河合塾講師が分析する大学別・教科別学習アドバイス。昨年度入試の分析や今年度入試の対策・学習アドバイスを掲載しています。

英語

※前年度入試の学習アドバイスです。今年度情報は9月下旬より順次更新いたします。

2018年度入試の問題分析

例年どおり試験時間は90分で、前半60分が読解・文法問題(解答個数は34個)、後半30分がリスニング問題(解答個数は30個)である。すべてマークシート方式であり、和訳や英作文のような記述問題はないが、問題文や選択肢がすべて英語で書かれており、それらを読む時間も必要なので時間配分には十分に注意しよう。前半の60分の構成は、READING COMPREHENSION(読解)3題とGRAMMAR AND USAGE(文法・語法) 2題であり、正確な文法力を身につけたうえで文意を的確に把握する力と、前後関係から単語の意味を推測する力が求められている。後半30分のLISTENING COMPREHENSION(リスニング)はCONVERSATIONS(対話)とMONOLOGUES(一人で読み上げるもの)から構成されている。

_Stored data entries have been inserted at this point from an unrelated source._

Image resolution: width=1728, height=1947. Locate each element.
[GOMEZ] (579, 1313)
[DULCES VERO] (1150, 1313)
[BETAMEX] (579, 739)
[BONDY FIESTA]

必要な情報を取捨選択して聞き取らなければならないので、常日頃から音声教材を活用して英語の音声のリズムやスピードに慣れておこう。

2019年度入試対策・学習アドバイス

推測を交えた語彙(ごい)力対策を

読解・文法・リスニングを問わず、すべての基本は豊富な語彙(ごい)力である。したがって、まずは単語集を何度も繰り返して対策しておくこと。神田外語大学では本文中の単語を別の英語で言い換えさせる出題が多いので、単語集に載っている訳語を機械的に暗記するのではなく、「この単語はこういうニュアンスだ」といったイメージで覚えておこう。さらに、「この文脈ではどういう意味で用いられているのか」という推測力も求められるので、普段から未知の単語が出てきた時にすぐに辞書を引くのではなく、「この流れからすると、こういう意味かな?」と推測してから辞書で確認する習慣をつけておこう。

文法対策は根拠を大切に

文法4 択問題だけでなく、一連の英文の空所を埋めさせる出題もあるため、様々な文法知識を駆使して正解を選ぶ必要がある。1問1問は標準レベルだが、全分野からランダムに出題されるので、市販の文法問題集を何冊か仕上げておくとよい。その際には解答を暗記するのではなく、根拠を自分の言葉で説明できるようにしておこう。

読解対策は能動的に

神田外語大学で合否を分ける鍵はやはり読解力だ。主題を選ぶ問題や内容真偽問題のような典型的な出題が多いので、センター試験レベルの読解問題集で徹底的に対策すればよい。お薦めなのは、「この段落で筆者は何を言いたかったのか」を1段落ずつ確認することである。そのためには漫然と読み進めるのではなく、「なぜその展開になっ たのか」のように自問自答しながら能動的に読み進める習慣をつけておこう。

リスニングは徐々に難度を上げよう

神田外語大学のホームページからダウンロードできる過去問の英語をいきなり聞き始めるのは難しいので、まずは「簡単に読めるレベル」の英文を「聞いて理解できるレベル」にすることが先決だ。そのためには、市販のリスニング教材のスクリプトを熟読して意味を確認し、そのスクリプトを繰り返し聞いて英語のリズムやスピードに慣れ、最終的にはスクリプトを見ずに耳だけで内容を理解できるようにする、という手順を踏むとよい。この作業に慣れてくれば、初めて聞く英語にも対応できるようになる。ここまできたら、過去問で(スクリプトを見ずに)純粋なリスニング対策に入ればよい。